• [What is expected] Rewrite the entries as a Markdown table with the columns Row and Text, from the line containing "You are a computer-use agent. The" through the end of the entries, numbering each line and skipping blank lines. Leave the pictures out of the table.

Page and screen pointing data:
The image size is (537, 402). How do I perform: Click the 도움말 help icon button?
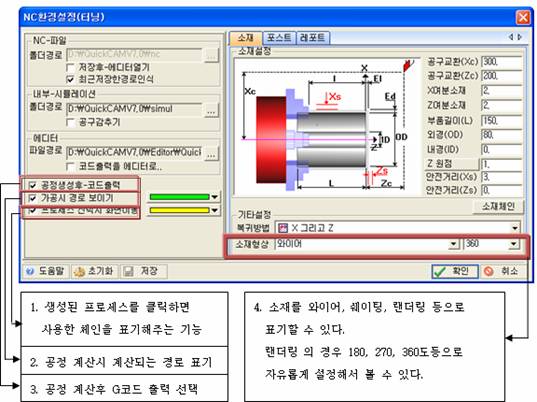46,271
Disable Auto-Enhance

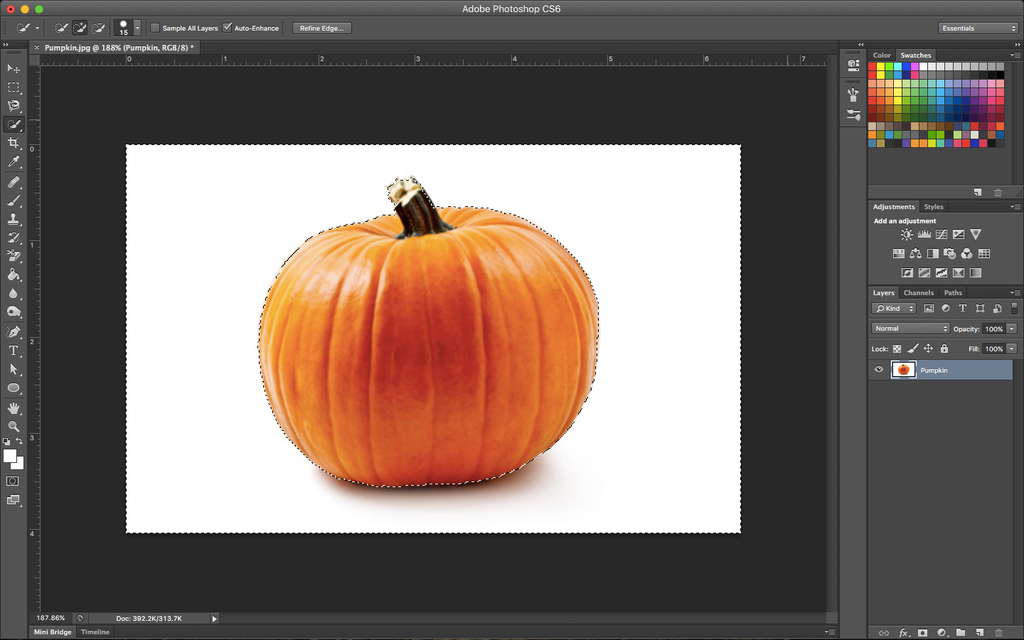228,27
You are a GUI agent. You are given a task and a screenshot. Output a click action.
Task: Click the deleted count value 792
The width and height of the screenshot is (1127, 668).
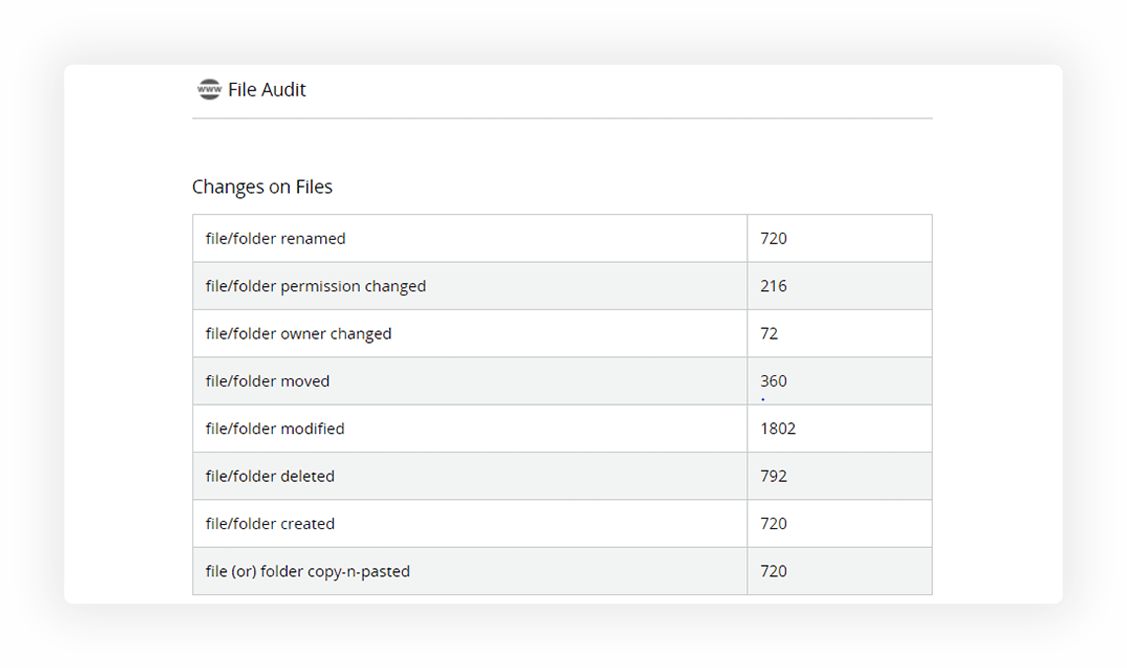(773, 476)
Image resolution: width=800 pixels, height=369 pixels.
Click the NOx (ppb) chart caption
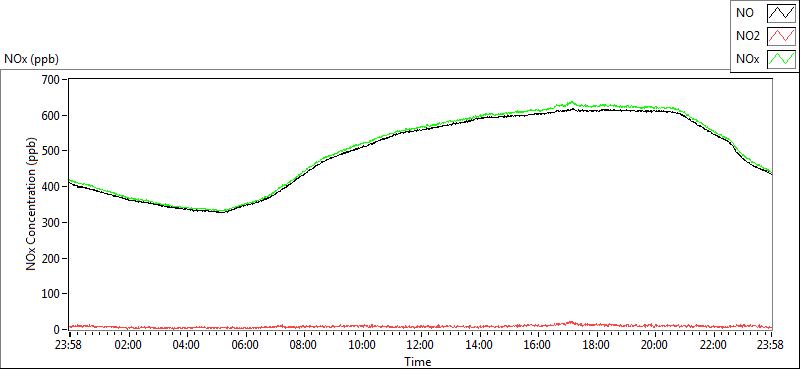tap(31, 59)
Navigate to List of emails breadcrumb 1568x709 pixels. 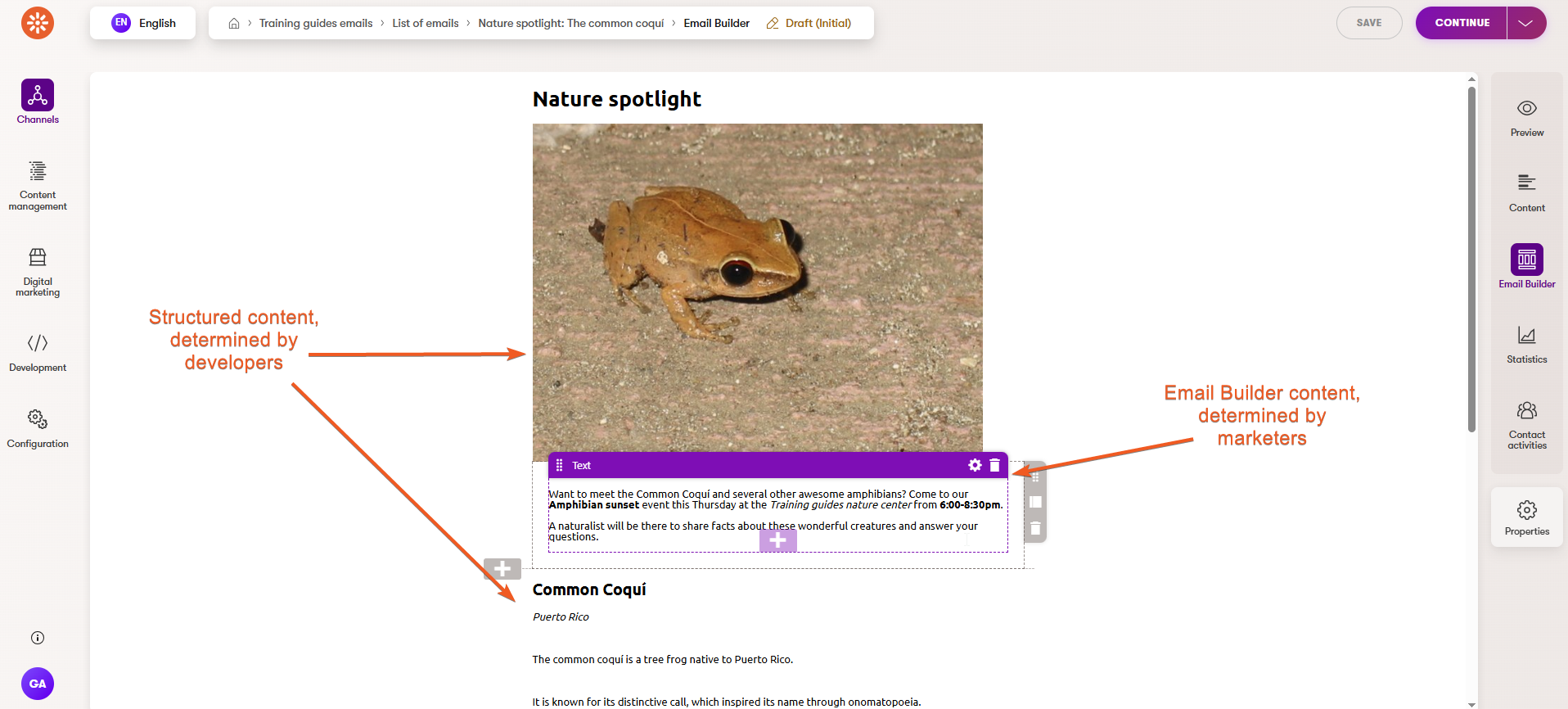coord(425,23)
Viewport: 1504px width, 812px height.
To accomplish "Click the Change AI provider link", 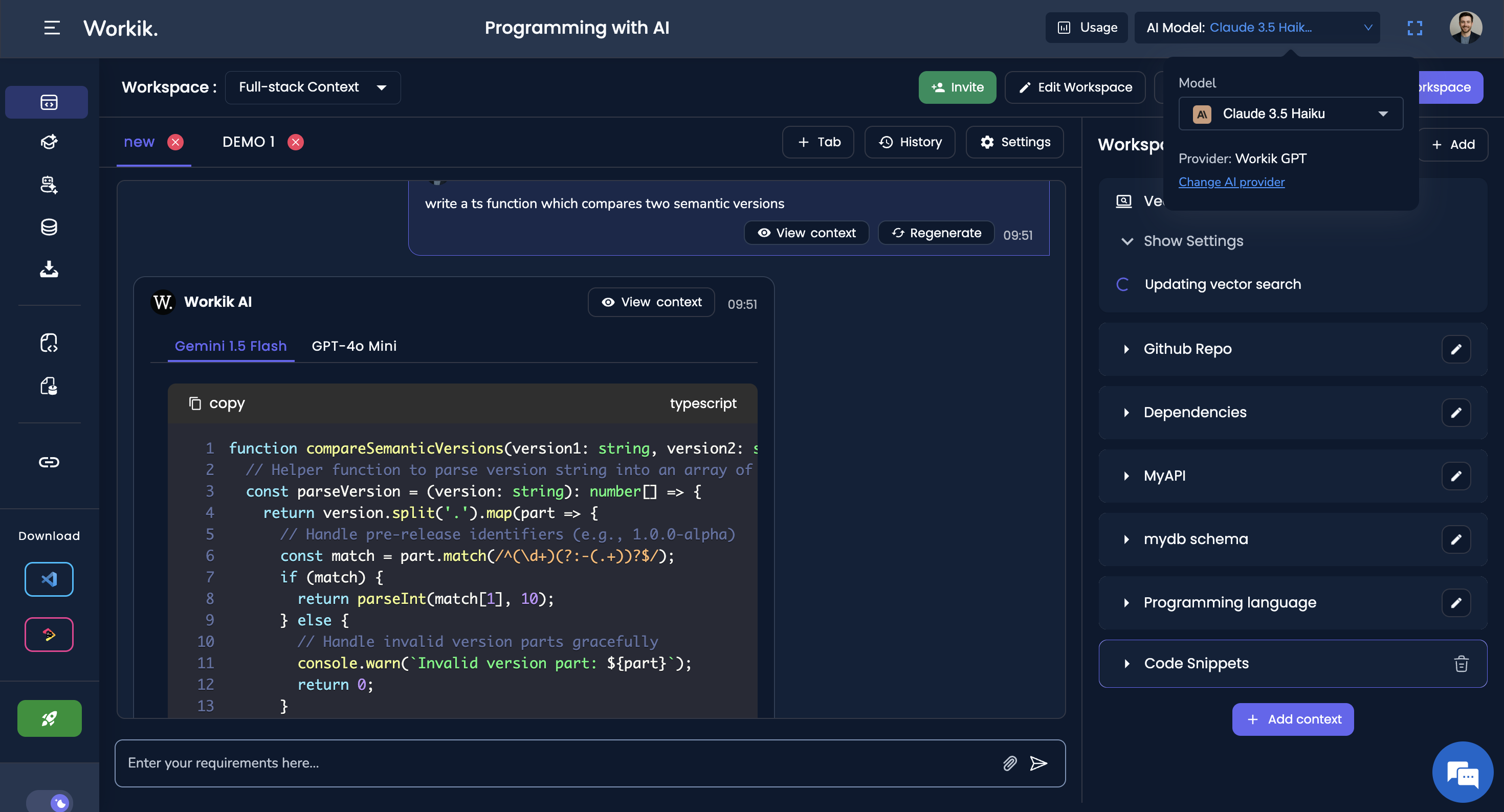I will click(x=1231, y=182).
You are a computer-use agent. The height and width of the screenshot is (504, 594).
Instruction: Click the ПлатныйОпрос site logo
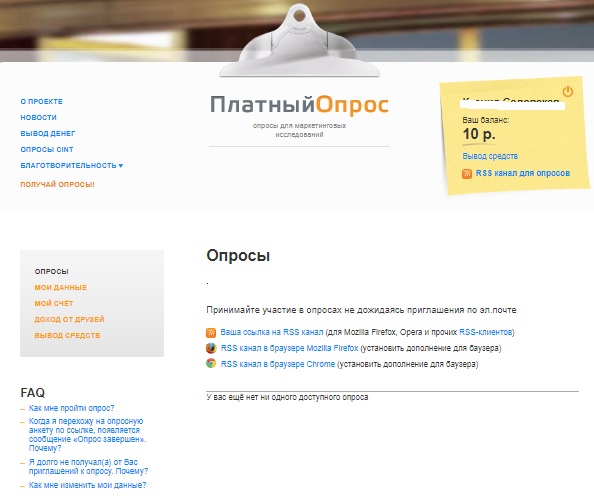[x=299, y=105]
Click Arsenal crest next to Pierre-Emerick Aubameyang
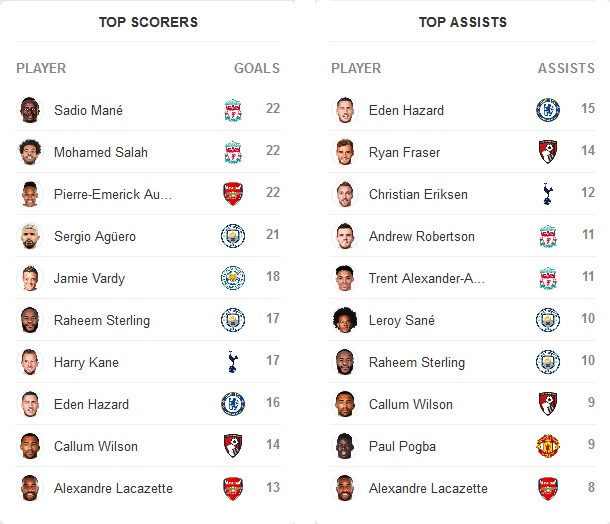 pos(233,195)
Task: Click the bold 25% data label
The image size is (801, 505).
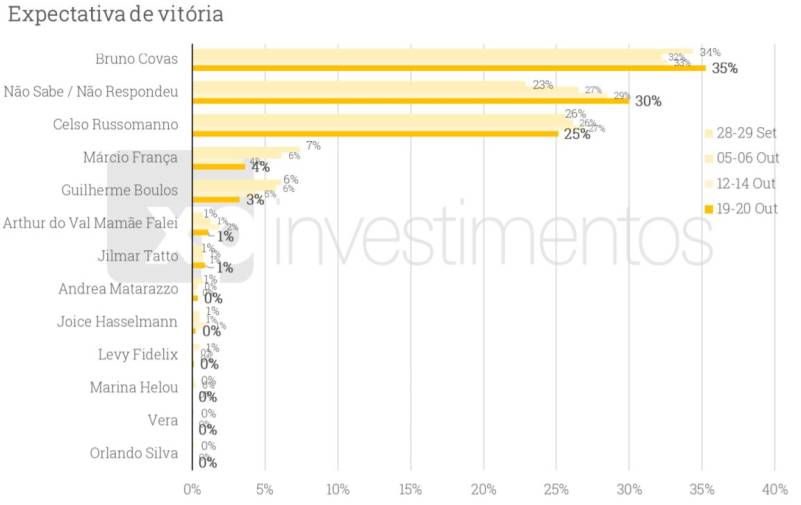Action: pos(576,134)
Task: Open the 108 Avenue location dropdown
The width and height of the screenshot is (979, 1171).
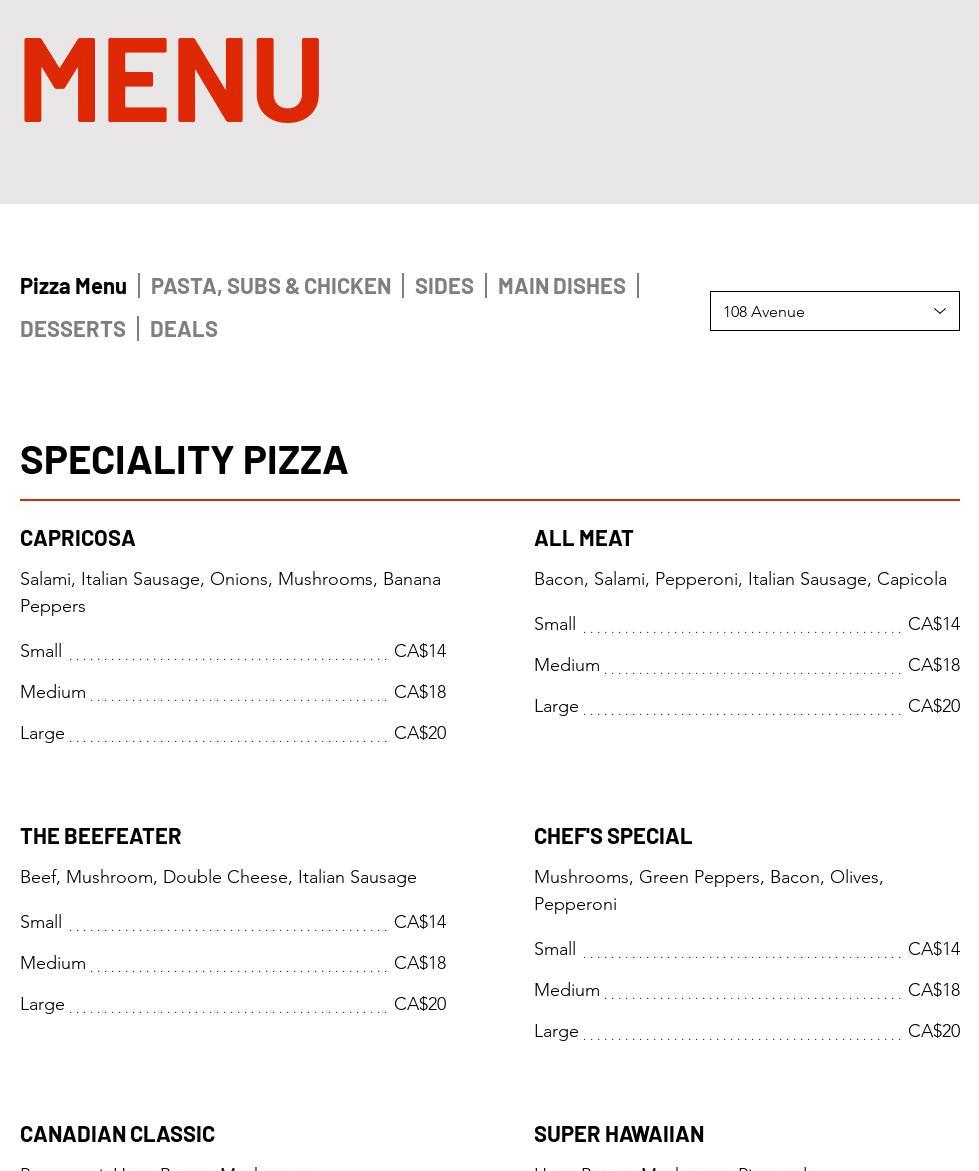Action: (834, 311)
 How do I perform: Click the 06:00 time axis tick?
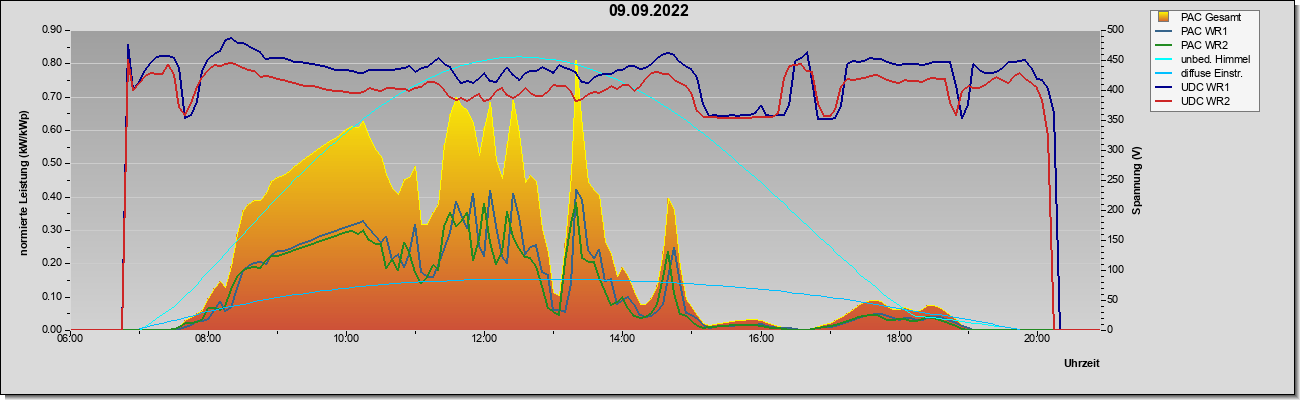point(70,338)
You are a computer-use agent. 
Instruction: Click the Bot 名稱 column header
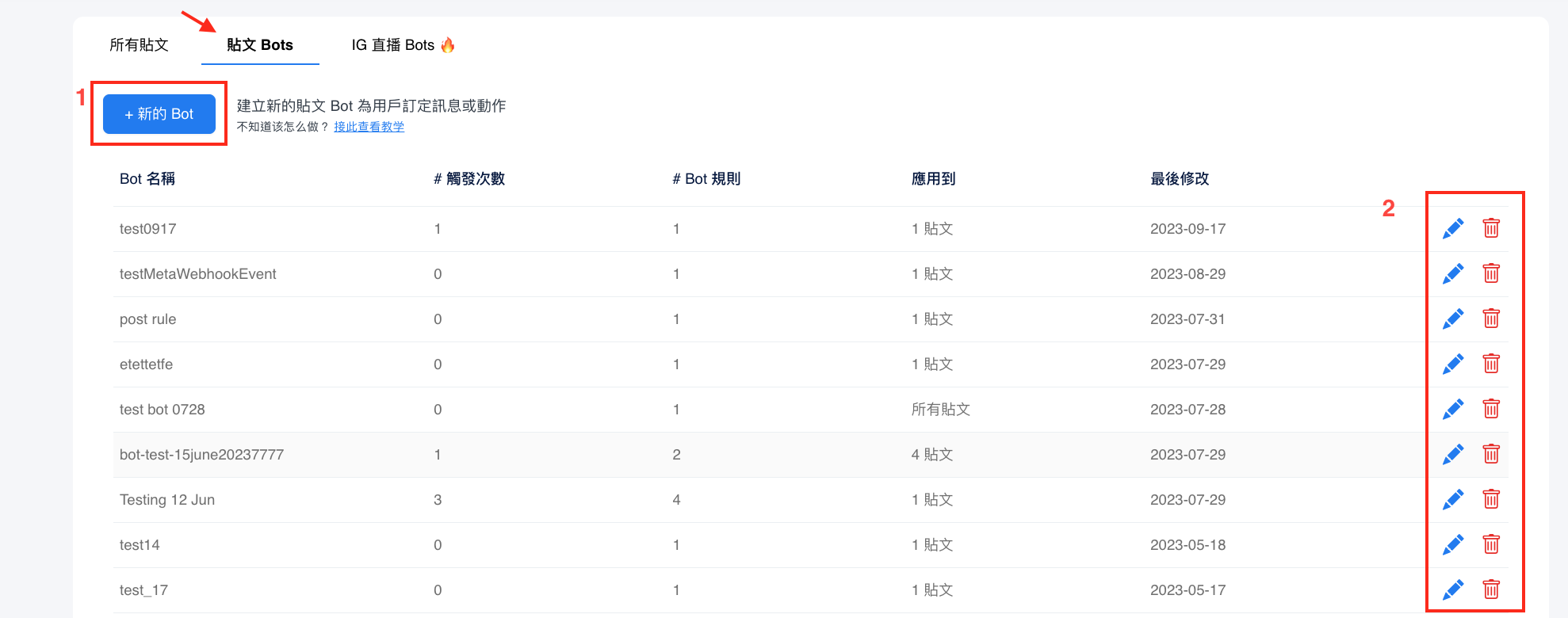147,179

• [Response to the exercise]
| Row | Text |
|---|---|
| 1 | You are a computer-use agent. The height and width of the screenshot is (504, 594). |
| 2 | Instruction: Click the ПлатныйОпрос site logo |
| 3 | [x=299, y=105] |
| 4 | Click Arsenal crest next to Pierre-Emerick Aubameyang |
| 5 |  pos(233,195) |
| 6 | Task: Click the bold 25% data label |
| 7 | The image size is (801, 505). |
| 8 | Action: pos(576,134) |
| 9 | Task: Open the 108 Avenue location dropdown |
| 10 | The width and height of the screenshot is (979, 1171). |
| 11 | Action: (834, 311) |
| 12 |  How do I perform: Click the 06:00 time axis tick? |
| 13 | point(70,338) |
| 14 | You are a computer-use agent.  |
| 15 | Instruction: Click the Bot 名稱 column header |
| 16 | 147,179 |